He told his audience that many new investors were basically playing. Buffett also expressed his belief that index funds were a better option than individual stocks for the average person. Specifically, he recommended owning an index fund with a diversified group of US equities with a long-term horizon.

Of course, the macroeconomic environment is very different today. Soaring inflation and rising interest rates have caused the S&P500 at the crater, sending the benchmark into bearish territory. But inflation hit a new 40-year high in May, so things could get worse before they get better. The S&P 500 is currently 23% off its peak, but there have been six bear markets in the past 50 years, and the index has fallen more than 45% on three of those occasions.

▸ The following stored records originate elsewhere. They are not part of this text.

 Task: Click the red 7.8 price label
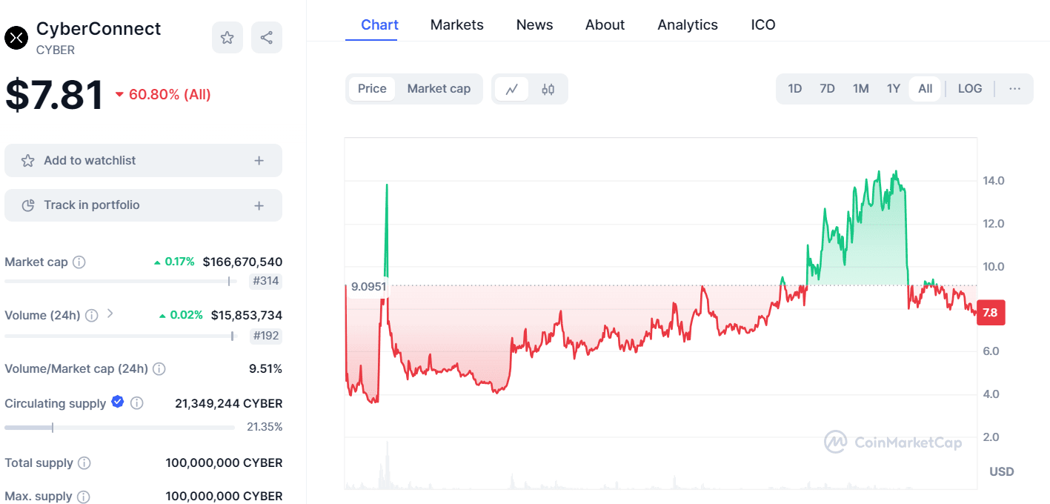click(989, 313)
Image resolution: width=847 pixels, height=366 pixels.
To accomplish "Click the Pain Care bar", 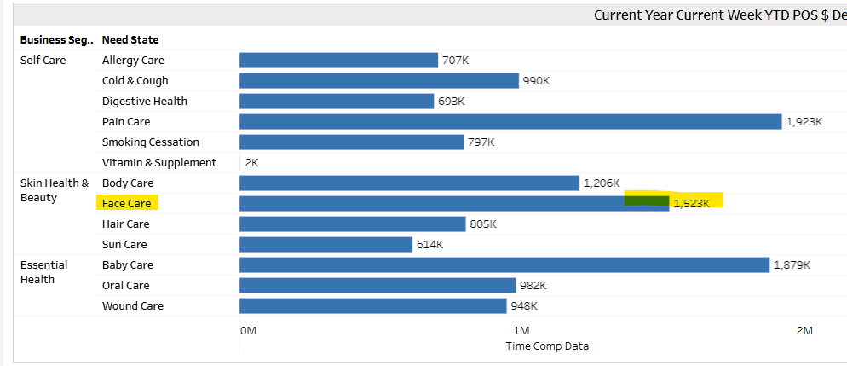I will (x=510, y=122).
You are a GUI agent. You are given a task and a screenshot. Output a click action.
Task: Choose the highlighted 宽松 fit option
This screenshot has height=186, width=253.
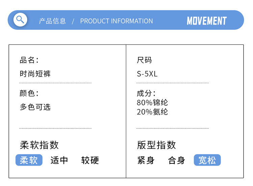[x=207, y=160]
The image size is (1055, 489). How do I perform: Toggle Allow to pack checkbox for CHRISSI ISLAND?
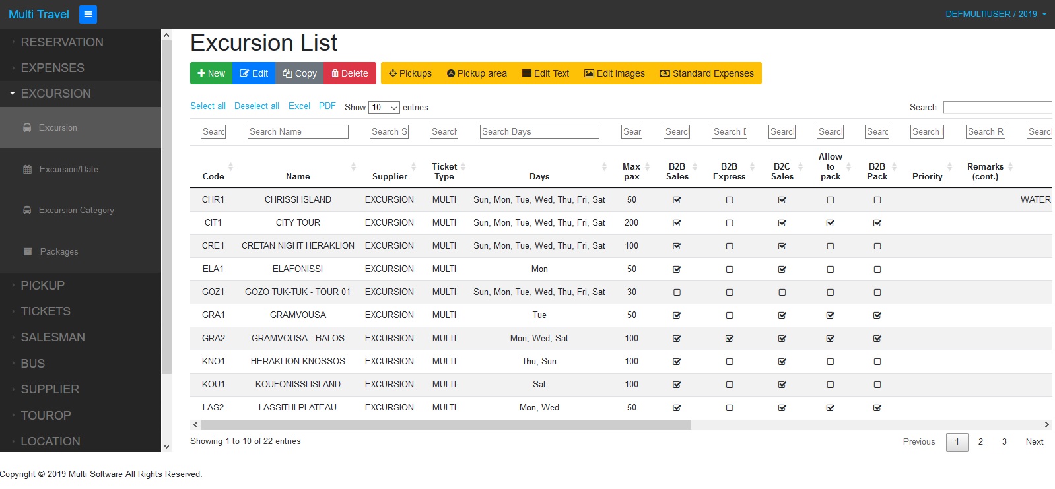(831, 200)
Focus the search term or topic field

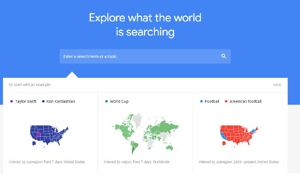145,56
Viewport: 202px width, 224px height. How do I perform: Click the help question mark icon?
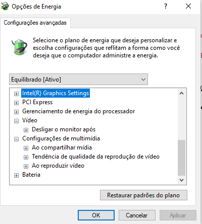pos(166,7)
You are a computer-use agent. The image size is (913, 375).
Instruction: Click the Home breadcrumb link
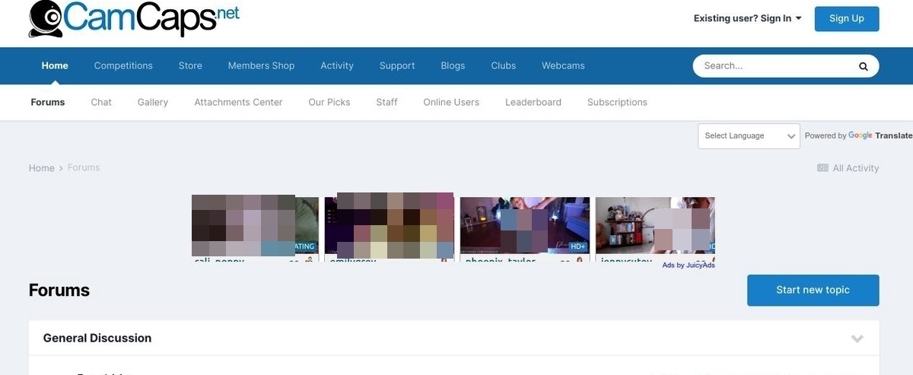tap(42, 168)
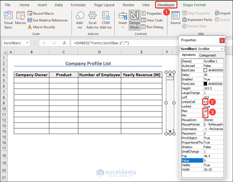Click the Run Dialog icon
The image size is (233, 182).
pyautogui.click(x=152, y=27)
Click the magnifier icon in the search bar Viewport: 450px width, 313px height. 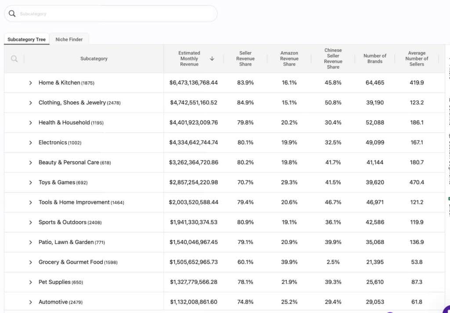point(12,14)
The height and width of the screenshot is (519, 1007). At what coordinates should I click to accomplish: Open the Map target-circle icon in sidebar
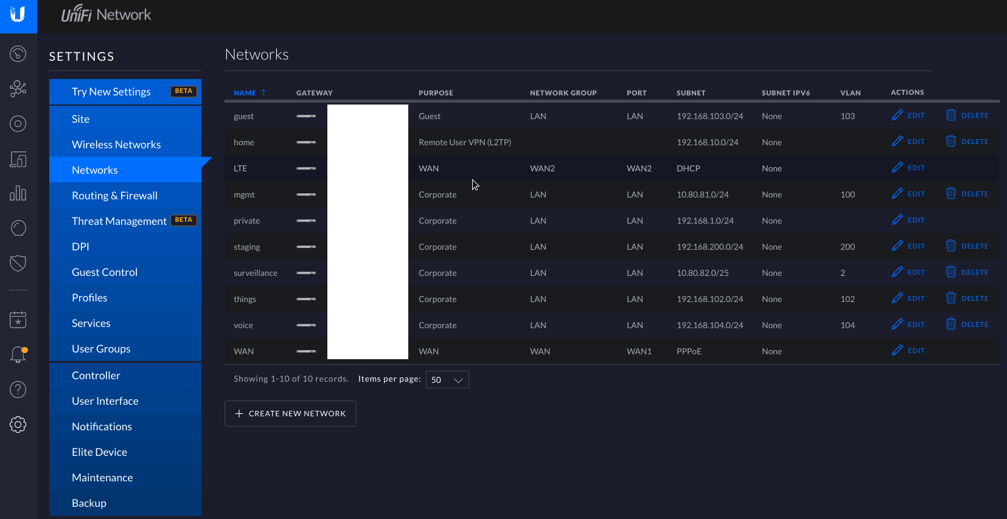(18, 124)
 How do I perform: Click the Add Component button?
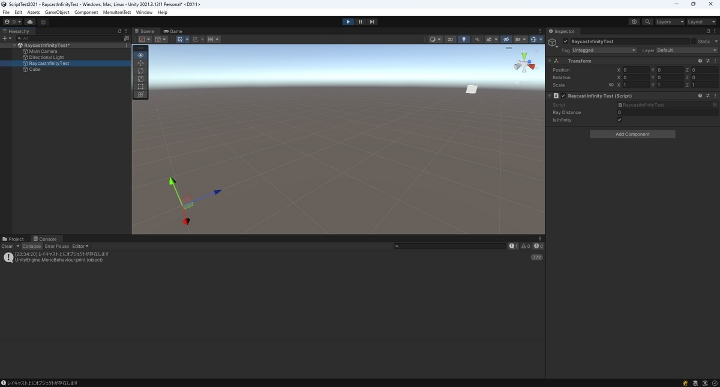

Based on Buffett’s advice, here’s an investment strategy that could help your portfolio weather the current downturn.

A diversified index of dividend-paying stocks

Many dividend-paying stocks outperform the market during downturns, especially those that steadily increase their payouts. The reason is simple. Only high-quality companies generate enough cash to regularly pay shareholders a dividend that increases over time. If you reconcile this idea with Buffett’s advice, the Vanguard High Dividend Yield ETF (VYM -0.66%) sounds like an attractive investment idea right now.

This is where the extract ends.